2. The claimant-friendliness of English libel law, most notoriously its requirement that the media bears the burden of proving truth, attracts many wealthy foreign forum shoppers in search of favourable verdicts that they would not obtain at home, or in the home countries of publishers whose newspapers and magazines have an international circulation. It will be noted that both the US and Continental Europe (including the EU states) places the burden squarely on the Claimant. The rule which gives them the opportunity to sue a foreign publication with a minute circulation in the United Kingdom dates from 1849, when the Duke of Brunswick despatched his manservant to a newspaper office to obtain a back issue of the paper in order to sue for a libel he had overlooked for 17 years. This single publication was deemed sufficient to constitute the tort of libel and from this anachronistic case springs the absurd but venerated rule that in the UK a single defamatory publication - even if only in a library - is an actionable tort.
3. The primitive Duke of Brunswick rule that every publication is a separate tort has long been abandoned in America where a single publication rule applies to every edition of a newspaper or to the placing of an article on an internet site. However, in a disastrous 3-2 decision, the House of Lords approved the Duke of Brunswick rule in Berezovsky v Forbes Magazine. Boris Berezovsky, the controversial Russian oligarch sued Forbes for damage done to his "English" reputation by allegations that he had made his billions through corruption, gangsterism and murder. Forbes sold only 1900 copies in England but 800,000 in the United States. The trial judge ruled that Russia and the United States were both more appropriate places for trying the action because Berezovsky at the time had an entirely Russian reputation and the defendant was an indelibly US magazine. However, on appeal three judges in the House of Lords were struck by Berezovsky's ex-wives in Chelsea and by his connections with royalty and UK based banks. The minority judges said that the trial judge had been "entitled to decide that the English court should not be an international libel tribunal for a dispute between foreigners which had no connection with this country".

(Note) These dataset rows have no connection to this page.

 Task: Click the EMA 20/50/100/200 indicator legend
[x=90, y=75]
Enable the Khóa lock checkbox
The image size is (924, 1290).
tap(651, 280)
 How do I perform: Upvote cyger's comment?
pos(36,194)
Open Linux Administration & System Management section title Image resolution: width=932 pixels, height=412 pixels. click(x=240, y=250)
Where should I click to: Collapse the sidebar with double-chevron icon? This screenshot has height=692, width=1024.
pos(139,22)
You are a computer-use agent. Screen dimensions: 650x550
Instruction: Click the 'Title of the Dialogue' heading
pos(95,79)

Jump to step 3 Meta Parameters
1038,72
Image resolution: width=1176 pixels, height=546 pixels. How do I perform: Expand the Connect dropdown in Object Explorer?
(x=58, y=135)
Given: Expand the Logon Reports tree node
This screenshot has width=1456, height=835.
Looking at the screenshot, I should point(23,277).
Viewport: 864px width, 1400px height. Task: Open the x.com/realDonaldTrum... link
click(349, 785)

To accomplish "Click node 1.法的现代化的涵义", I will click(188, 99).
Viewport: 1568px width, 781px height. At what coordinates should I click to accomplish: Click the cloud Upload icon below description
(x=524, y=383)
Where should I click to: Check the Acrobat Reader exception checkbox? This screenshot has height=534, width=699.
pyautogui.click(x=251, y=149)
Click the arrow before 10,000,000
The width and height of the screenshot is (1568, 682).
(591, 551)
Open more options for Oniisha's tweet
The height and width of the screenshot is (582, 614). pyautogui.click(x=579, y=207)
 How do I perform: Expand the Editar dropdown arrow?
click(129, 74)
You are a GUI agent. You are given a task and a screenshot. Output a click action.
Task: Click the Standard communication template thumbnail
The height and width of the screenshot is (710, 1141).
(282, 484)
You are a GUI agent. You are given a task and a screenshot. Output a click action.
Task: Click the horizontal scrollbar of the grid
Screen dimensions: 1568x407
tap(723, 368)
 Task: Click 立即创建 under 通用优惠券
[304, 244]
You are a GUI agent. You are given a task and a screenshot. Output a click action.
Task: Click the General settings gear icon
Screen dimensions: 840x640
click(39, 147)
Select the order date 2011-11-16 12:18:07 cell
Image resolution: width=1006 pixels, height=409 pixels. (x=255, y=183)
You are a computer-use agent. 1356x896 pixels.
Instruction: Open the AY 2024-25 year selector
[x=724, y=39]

4. The result of the Duke of Brunswick rule is that blatant internet forum shoppers can come to London to sue foreign news organisations in relation to allegations that are entirely sourced abroad. The Court of Appeal has permitted American boxing promoter Don King to sue a US attorney for defamation over anti-Semitic allegations made on a Californian website - an unhappy decision which followed the green light that Berezovsky gave to forum shoppers. It is difficult to understand why Americans who fall out with each other in America should be permitted to take up the time of UK courts with their slanging matches, rather than resolve them under their own law. If English courts continue to exercise their exorbitant jurisdiction over foreigners responsible for alleged libels on the internet, then those defendants who have no assets in England will simply be advised to stay away from any trial, especially if they are American, since their courts do not enforce English libel judgments which are repugnant to US Constitutional Principles.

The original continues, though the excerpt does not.